:: Exercise goal ::
Please copy the listing from the line that contains "What do you" through the line that contains "center [381, 865].", repeating those lines without any change.

:: Material to process ::
• • • • •

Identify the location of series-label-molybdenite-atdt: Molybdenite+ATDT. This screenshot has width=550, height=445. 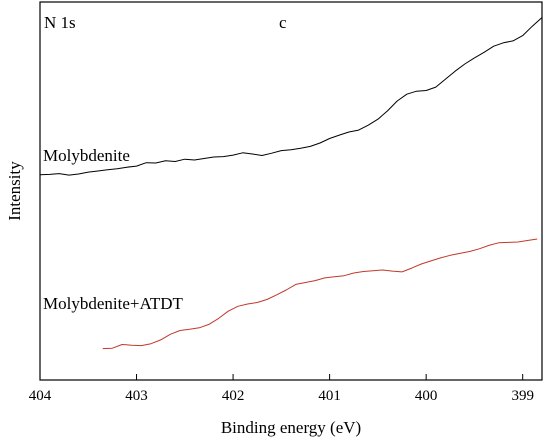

• • • • •

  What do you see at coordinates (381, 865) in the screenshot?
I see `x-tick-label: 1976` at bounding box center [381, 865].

• • • • •

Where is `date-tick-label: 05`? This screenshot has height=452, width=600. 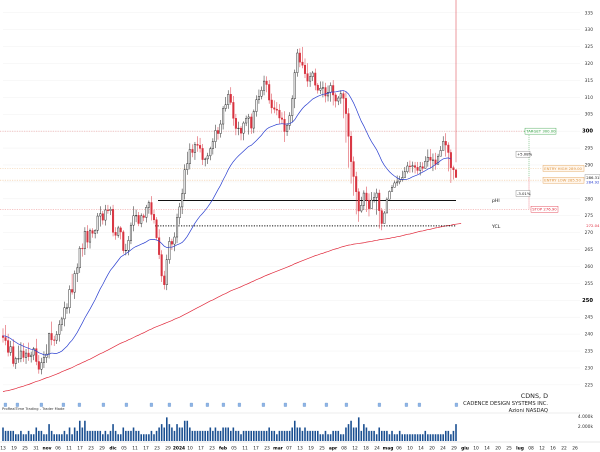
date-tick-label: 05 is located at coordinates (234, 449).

• • • • •

:: Exercise result ::
  What do you see at coordinates (381, 865) in the screenshot?
I see `x-tick-label: 1976` at bounding box center [381, 865].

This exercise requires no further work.